Scraping and reformatting content is a slippery slope. If it's acceptable to scrape headlines and images from your site to display on my site, is it also acceptable to add links to your content if I control the software that renders your page? Does it make a difference if that software is on the reader's machine or my server?

I think a fundamental of fair use is that value has been added to the source's work rather than simply trying to profit from it. Is converting headlines to RSS adding value? That's arguable. When Goolge scrapes and reformats your content are they adding value to your work or simply trying to profit from it? IMHO since Google has gone public, they have started ignoring their "Do No Evil" mantra to better their bottom line.

Why does this sound familiar? Oh, yeah. It's fundamentally the argument Marty Schwimmer made when he pulled his blog feed off Bloglines.

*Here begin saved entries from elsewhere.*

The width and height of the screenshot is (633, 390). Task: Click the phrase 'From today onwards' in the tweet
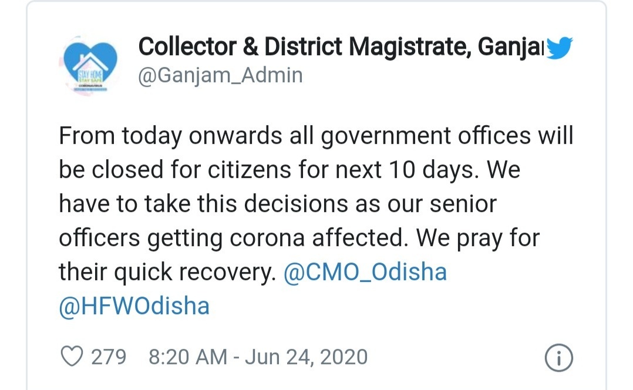click(170, 136)
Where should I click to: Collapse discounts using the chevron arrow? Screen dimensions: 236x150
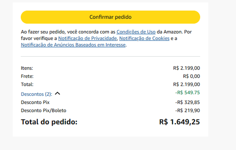pos(58,94)
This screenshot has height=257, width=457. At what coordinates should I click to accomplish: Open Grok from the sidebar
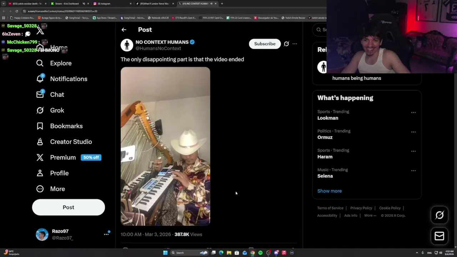[50, 110]
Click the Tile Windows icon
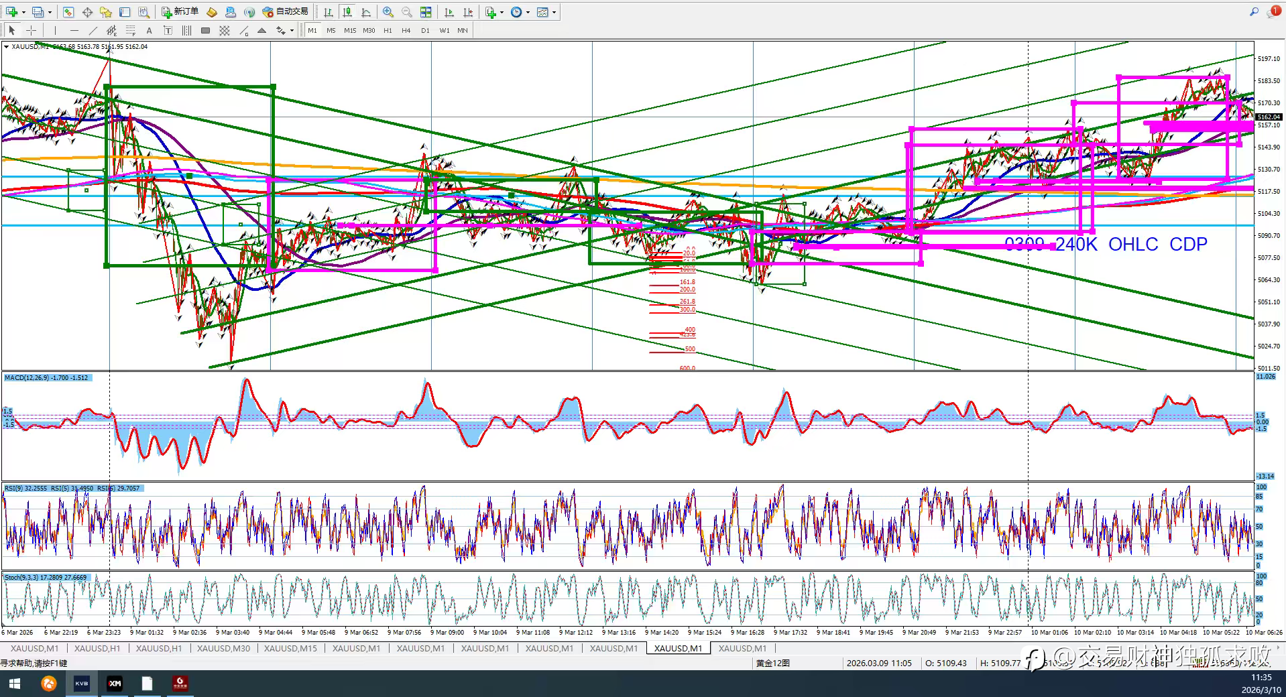This screenshot has height=697, width=1286. click(x=426, y=12)
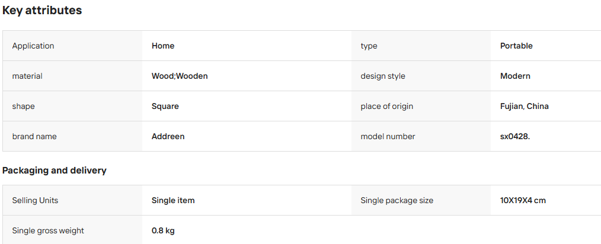Select the Single package size label

click(397, 200)
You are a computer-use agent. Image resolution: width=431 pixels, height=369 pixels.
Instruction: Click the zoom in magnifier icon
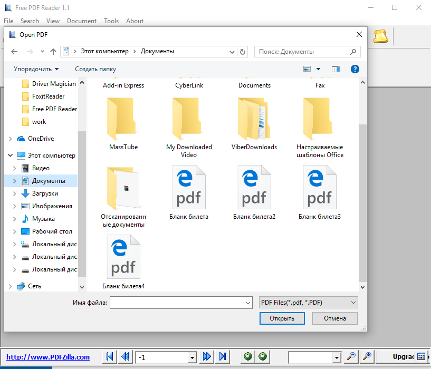pos(368,357)
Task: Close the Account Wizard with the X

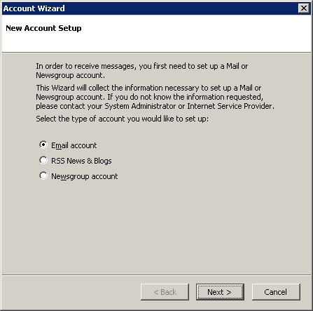Action: (x=304, y=8)
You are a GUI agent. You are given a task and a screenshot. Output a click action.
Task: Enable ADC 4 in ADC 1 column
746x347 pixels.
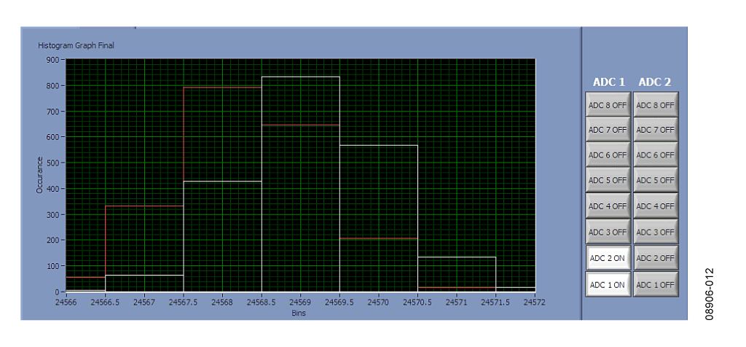608,206
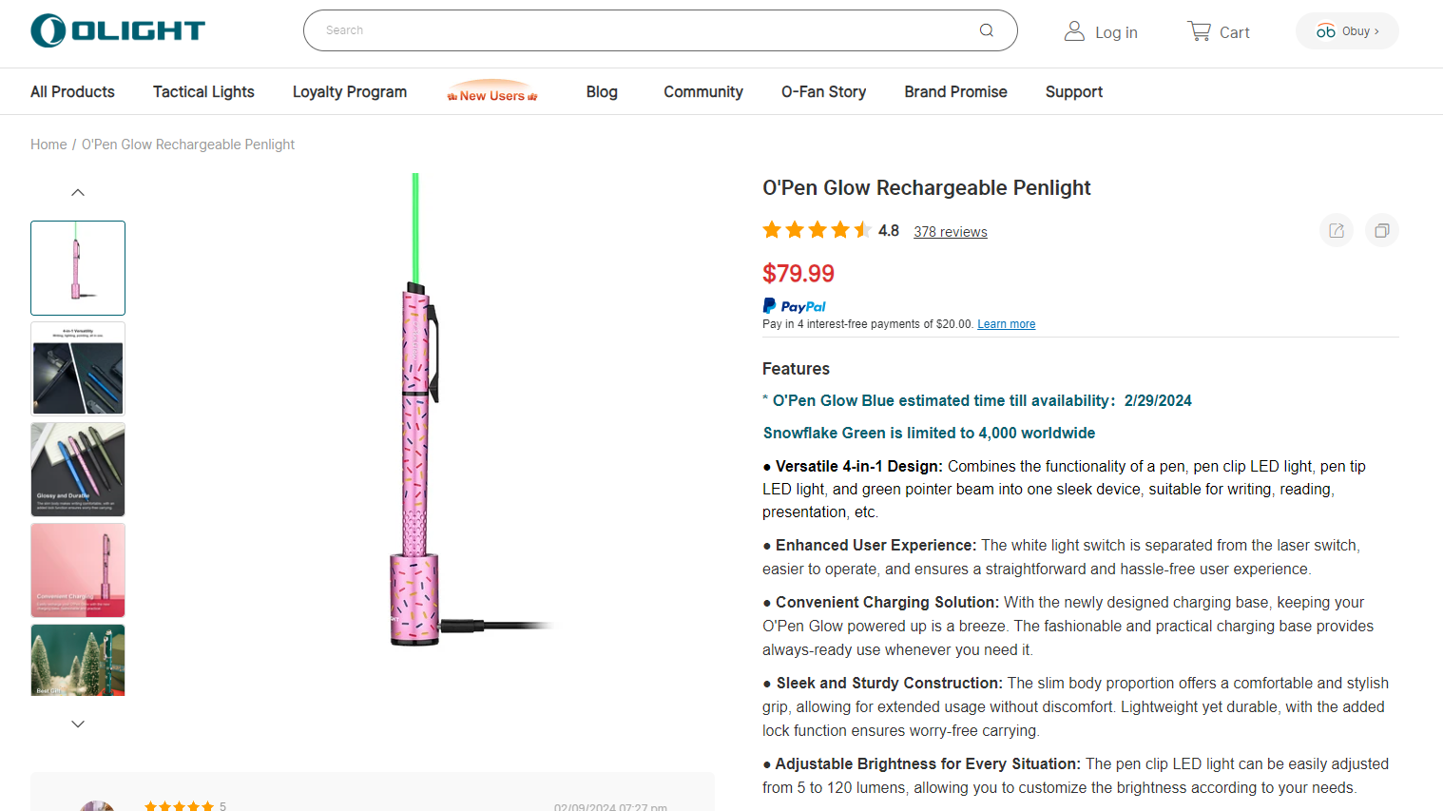
Task: Open the Tactical Lights menu
Action: tap(202, 91)
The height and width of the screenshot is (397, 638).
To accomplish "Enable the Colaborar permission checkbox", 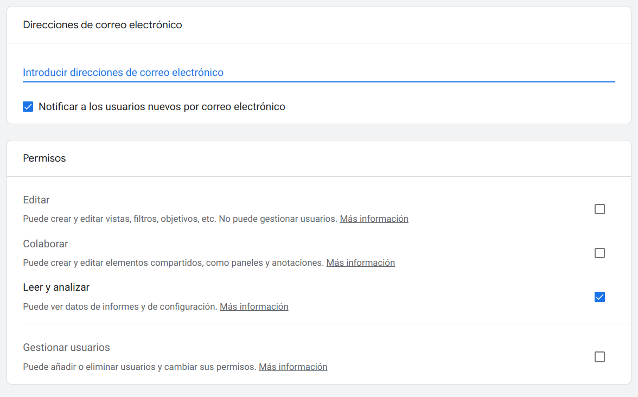I will click(599, 253).
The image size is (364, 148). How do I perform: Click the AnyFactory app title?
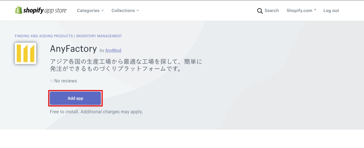73,48
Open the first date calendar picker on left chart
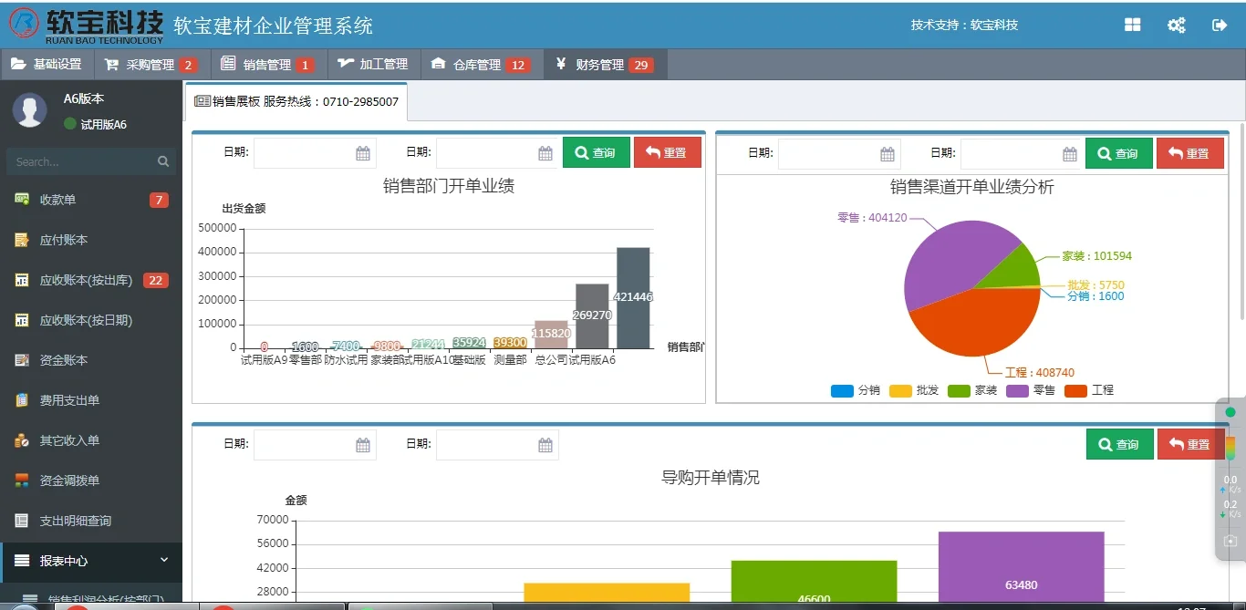The height and width of the screenshot is (610, 1246). point(365,152)
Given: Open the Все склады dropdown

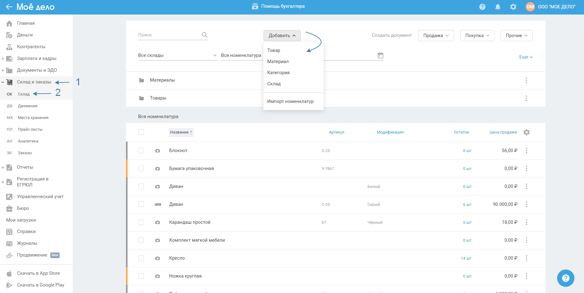Looking at the screenshot, I should pyautogui.click(x=178, y=55).
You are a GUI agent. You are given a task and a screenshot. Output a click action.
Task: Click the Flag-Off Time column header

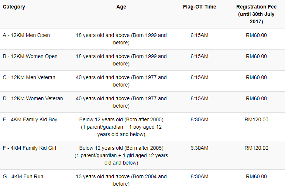point(199,7)
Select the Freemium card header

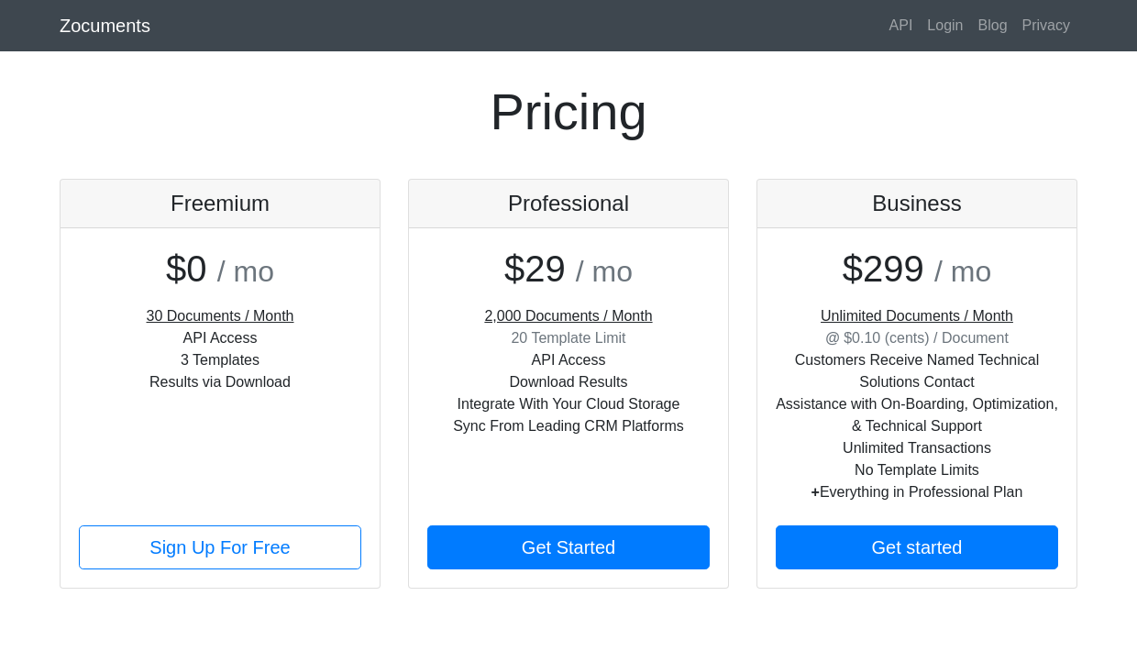pyautogui.click(x=220, y=204)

UPDATE: Relevant discussion from Tech Law Advisor.

Lego my Trademark

Europe just keeps generating stories. Their IP system is different, you see, though the march toward harmonization in a global market continues apace. Evidently, Lego -- that incredible, creativity-inducing toy that made us '60's kids (and makes our own kids) such geniuses -- had a "trademark" in Germany for "a 2x4 stud block design." Now, crows Lego's chief competitor, Mega Bloks, it doesn't.

Could it ever? Since the decision by the U.S. Supreme Court in Traffix Devices , it has been clear that a trade dress claim cannot be made for "product configurations," such as "a Lego," but only for packaging. (Not always an obvious distinction.) This issue has been on the minds of more than a few global practitioners.

Anyway, it appears that Lego had found some way to protect -- monopolize -- its European business using trademark (whereas the appropriate protection would have been -- and, for a time, was -- patent). If the Mega Blok people are right, that's history -- as it is in Canada, too, since 2003, though they seem to have made some progress in China, which, however, is quite a Pyrrhic victory.

The good news for Lego: Their blocks still work a heck of a lot better than Mega Blok's blocks. (Believe me, I know -- my basement floor is coated with Legos and Duplos.) Sometimes you just have to compete on quality and value, Lego. It's not so terrible.